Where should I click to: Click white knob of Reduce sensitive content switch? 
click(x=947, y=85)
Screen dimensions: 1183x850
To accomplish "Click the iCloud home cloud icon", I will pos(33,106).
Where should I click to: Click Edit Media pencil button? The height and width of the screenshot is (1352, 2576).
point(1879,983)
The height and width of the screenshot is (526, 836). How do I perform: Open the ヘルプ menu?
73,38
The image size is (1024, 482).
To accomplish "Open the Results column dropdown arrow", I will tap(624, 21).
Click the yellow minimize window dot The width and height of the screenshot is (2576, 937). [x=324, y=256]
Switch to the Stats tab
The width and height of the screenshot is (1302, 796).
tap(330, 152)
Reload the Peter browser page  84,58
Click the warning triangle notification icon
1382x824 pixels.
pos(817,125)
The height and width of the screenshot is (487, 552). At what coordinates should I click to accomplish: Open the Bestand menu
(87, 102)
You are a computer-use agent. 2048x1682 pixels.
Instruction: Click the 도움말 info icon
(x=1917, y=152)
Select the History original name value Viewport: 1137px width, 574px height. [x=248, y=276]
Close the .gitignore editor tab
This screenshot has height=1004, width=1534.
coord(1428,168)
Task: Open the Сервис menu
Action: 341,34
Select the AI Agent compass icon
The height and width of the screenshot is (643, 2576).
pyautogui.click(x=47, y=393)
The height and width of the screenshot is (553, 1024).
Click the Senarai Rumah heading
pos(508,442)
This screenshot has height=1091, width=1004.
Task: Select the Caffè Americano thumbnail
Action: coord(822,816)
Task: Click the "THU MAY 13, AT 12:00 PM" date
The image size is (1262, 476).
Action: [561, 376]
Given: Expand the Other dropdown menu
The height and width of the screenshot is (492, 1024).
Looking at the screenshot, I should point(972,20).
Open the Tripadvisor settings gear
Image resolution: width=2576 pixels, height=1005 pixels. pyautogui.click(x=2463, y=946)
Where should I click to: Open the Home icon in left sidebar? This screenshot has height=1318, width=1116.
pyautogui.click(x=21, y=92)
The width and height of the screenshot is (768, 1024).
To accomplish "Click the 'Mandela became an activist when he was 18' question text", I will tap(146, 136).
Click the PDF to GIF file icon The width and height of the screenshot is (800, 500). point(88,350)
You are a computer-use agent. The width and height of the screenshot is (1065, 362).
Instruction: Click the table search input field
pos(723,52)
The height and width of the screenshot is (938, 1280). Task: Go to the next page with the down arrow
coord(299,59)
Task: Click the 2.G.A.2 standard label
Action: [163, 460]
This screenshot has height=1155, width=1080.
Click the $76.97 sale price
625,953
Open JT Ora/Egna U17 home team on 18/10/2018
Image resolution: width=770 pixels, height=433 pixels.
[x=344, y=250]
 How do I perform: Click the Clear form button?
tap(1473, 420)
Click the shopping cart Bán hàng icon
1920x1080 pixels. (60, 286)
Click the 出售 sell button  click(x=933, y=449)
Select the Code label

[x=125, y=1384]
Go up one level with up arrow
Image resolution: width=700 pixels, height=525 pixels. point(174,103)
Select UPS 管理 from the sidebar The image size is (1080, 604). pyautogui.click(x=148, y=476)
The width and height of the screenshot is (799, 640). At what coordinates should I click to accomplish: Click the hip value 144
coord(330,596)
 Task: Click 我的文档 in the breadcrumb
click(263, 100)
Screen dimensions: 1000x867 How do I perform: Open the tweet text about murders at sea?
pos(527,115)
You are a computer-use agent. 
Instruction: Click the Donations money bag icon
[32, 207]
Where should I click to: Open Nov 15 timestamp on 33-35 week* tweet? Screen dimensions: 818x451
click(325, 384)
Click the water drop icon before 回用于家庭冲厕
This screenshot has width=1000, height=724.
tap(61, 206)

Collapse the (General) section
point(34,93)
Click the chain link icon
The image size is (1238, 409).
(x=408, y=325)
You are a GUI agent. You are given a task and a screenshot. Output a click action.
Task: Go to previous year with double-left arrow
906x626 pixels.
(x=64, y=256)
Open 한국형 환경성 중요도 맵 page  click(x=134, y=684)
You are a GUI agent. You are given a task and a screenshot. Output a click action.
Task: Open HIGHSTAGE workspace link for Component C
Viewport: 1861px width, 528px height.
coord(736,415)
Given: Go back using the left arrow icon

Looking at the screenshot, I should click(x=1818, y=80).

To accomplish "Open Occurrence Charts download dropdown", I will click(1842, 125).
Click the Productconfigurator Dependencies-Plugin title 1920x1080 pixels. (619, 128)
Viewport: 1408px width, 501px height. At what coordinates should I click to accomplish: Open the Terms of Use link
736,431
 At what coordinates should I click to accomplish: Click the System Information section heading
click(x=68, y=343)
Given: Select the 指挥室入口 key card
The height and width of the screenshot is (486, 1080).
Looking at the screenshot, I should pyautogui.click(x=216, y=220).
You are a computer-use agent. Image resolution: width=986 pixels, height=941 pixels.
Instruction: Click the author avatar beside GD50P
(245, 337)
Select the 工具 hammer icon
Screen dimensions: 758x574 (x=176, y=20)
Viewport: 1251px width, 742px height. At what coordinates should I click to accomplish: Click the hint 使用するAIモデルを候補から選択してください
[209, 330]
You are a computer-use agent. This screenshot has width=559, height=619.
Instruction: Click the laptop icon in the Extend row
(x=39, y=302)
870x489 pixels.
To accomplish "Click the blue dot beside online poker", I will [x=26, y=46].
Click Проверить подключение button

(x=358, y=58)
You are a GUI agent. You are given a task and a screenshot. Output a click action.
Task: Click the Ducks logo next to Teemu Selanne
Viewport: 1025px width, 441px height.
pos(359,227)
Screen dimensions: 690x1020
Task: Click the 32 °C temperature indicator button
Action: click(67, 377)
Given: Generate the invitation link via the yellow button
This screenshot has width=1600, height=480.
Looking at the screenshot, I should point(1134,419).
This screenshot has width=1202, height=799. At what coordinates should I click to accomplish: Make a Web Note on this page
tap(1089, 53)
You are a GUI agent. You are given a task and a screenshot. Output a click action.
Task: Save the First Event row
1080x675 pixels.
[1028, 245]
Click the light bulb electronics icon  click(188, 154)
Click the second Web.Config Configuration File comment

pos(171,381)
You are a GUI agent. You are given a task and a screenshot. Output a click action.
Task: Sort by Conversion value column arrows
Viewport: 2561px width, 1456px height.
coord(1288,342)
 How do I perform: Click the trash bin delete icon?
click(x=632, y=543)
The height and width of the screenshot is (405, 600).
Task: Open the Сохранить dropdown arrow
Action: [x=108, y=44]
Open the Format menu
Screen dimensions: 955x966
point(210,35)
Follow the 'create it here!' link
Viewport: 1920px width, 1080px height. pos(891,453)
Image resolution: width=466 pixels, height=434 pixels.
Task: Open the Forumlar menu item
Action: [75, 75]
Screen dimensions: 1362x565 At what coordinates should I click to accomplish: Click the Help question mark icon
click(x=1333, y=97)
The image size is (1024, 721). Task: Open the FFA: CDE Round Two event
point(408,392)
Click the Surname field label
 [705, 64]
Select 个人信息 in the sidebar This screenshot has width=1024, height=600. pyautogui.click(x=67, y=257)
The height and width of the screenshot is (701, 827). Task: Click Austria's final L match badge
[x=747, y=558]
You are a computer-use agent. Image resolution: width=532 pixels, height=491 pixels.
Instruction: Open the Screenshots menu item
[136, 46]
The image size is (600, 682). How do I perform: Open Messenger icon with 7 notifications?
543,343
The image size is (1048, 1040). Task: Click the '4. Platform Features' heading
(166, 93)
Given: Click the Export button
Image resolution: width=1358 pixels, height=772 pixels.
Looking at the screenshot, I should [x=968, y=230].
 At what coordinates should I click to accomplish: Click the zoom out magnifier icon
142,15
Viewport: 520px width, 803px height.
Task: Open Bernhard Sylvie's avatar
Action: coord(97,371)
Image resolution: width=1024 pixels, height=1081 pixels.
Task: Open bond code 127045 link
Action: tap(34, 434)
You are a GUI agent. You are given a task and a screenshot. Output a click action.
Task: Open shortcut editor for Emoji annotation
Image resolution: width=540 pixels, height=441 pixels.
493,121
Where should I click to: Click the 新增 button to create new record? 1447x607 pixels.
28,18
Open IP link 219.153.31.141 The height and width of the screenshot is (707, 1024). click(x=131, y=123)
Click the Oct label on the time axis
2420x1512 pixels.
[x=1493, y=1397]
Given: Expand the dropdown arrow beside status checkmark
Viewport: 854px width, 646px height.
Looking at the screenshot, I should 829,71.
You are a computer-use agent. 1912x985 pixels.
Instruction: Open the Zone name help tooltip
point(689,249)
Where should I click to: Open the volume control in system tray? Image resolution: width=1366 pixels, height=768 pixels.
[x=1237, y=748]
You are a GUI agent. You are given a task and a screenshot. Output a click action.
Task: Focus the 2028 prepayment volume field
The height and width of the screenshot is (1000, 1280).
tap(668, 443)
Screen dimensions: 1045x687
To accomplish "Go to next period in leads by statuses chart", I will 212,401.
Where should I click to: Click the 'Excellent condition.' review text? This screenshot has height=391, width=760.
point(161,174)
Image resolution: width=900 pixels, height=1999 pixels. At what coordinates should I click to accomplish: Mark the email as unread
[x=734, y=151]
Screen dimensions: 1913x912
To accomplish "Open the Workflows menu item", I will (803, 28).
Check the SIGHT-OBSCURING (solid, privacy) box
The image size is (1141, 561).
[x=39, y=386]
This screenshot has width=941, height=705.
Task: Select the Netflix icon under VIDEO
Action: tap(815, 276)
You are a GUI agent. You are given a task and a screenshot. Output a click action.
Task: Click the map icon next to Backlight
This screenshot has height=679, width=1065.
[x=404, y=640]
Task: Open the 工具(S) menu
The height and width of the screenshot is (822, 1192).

========================================

◆ Task
Return every line of the records exactly as they appear, from the line containing "You are a computer-use agent. Image resolution: width=532" down through the line containing "Looking at the screenshot, I should 829,71.", inclusive.

◆ Result
You are a computer-use agent. Image resolution: width=532 pixels, height=491 pixels.
Instruction: Open the Screenshots menu item
[136, 46]
The image size is (600, 682). How do I perform: Open Messenger icon with 7 notifications?
543,343
The image size is (1048, 1040). Task: Click the '4. Platform Features' heading
(166, 93)
Given: Click the Export button
Image resolution: width=1358 pixels, height=772 pixels.
Looking at the screenshot, I should [x=968, y=230].
 At what coordinates should I click to accomplish: Click the zoom out magnifier icon
142,15
Viewport: 520px width, 803px height.
Task: Open Bernhard Sylvie's avatar
Action: coord(97,371)
Image resolution: width=1024 pixels, height=1081 pixels.
Task: Open bond code 127045 link
Action: tap(34, 434)
You are a GUI agent. You are given a task and a screenshot. Output a click action.
Task: Open shortcut editor for Emoji annotation
Image resolution: width=540 pixels, height=441 pixels.
493,121
Where should I click to: Click the 新增 button to create new record? 1447x607 pixels.
28,18
Open IP link 219.153.31.141 The height and width of the screenshot is (707, 1024). click(x=131, y=123)
Click the Oct label on the time axis
2420x1512 pixels.
[x=1493, y=1397]
Given: Expand the dropdown arrow beside status checkmark
Viewport: 854px width, 646px height.
Looking at the screenshot, I should 829,71.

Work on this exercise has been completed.